Anggota parlemen yang berada di spektrum politik tengah dan kiri mengirimkan surat kepada Menteri Luar Negeri David Lammy pada pekan lalu, memperingatkan bahwa Gaza sedang menghadapi ancaman pembersihan etnis. Mereka mendesak Lammy untuk segera bertindak menghentikan rencana rezim Israel terkait Rafah, serta mengambil langkah lebih jauh dengan secara resmi mengakui kenegaraan Palestina.
Surat tersebut muncul tak lama setelah Presiden Prancis Emmanuel Macron mengungkapkan kekhawatiran serupa dalam konferensi pers bersama Perdana Menteri Inggris Keir Starmer.
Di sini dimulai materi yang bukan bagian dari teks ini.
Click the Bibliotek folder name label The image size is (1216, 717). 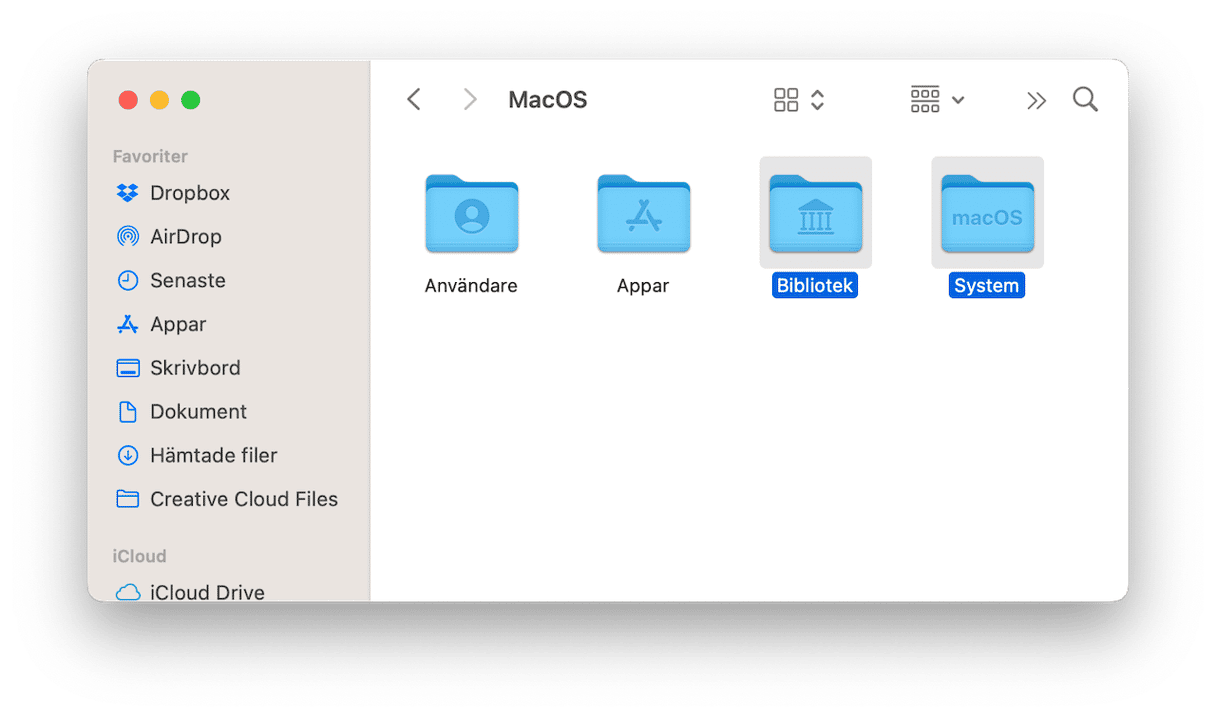coord(815,286)
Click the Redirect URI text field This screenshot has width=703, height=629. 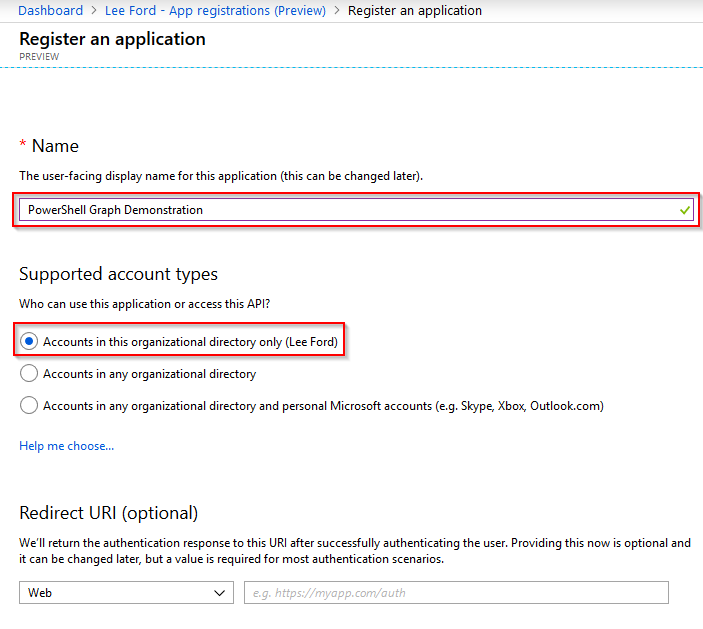coord(456,593)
“Dengan keprihatinan mendalam dan urgensi, kami menulis surat ini kepada Anda terkait pengumuman Menteri Pertahanan Israel pada hari Senin mengenai rencana untuk memindahkan secara paksa seluruh warga sipil Palestina di Gaza ke kamp di kota Rafah yang hancur, tanpa memberikan izin keluar,” tulis para anggota parlemen.
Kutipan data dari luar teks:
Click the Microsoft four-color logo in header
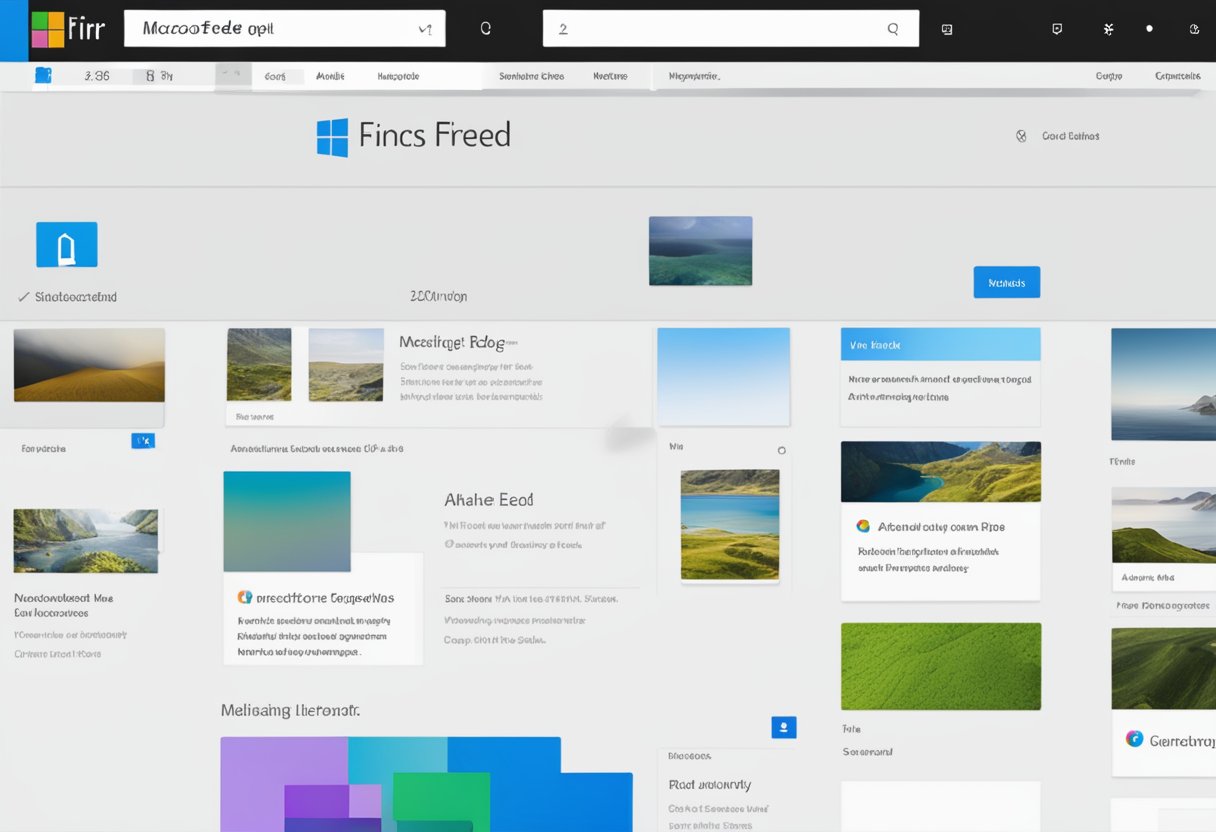1216x832 pixels. (48, 30)
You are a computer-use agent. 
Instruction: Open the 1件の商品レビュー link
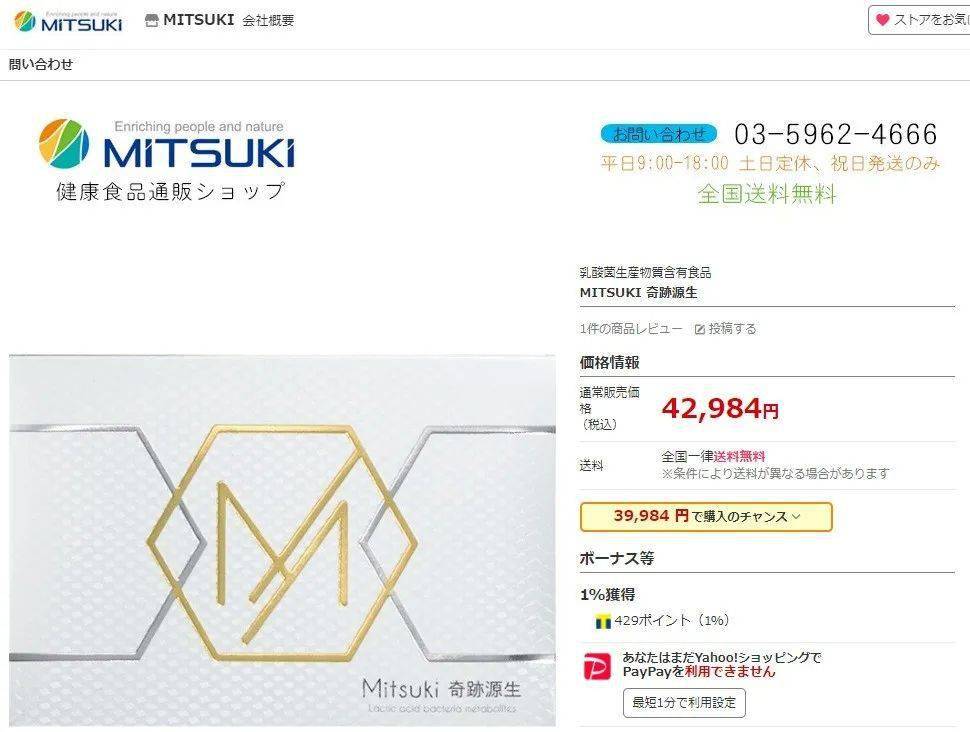(x=631, y=329)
Rencana tersebut telah digambarkan oleh pengacara hak asasi manusia ternama Israel, Michael Sfard, sebagai “rencana operasional untuk kejahatan terhadap kemanusiaan.”
“Ini merupakan pemindahan penduduk ke ujung selatan Gaza sebagai persiapan deportasi keluar Jalur Gaza,” jelasnya. Sfard menambahkan, “Meskipun deskripsinya tepat, kami percaya ada yang lebih jelas: ini adalah pembersihan etnis di Gaza.”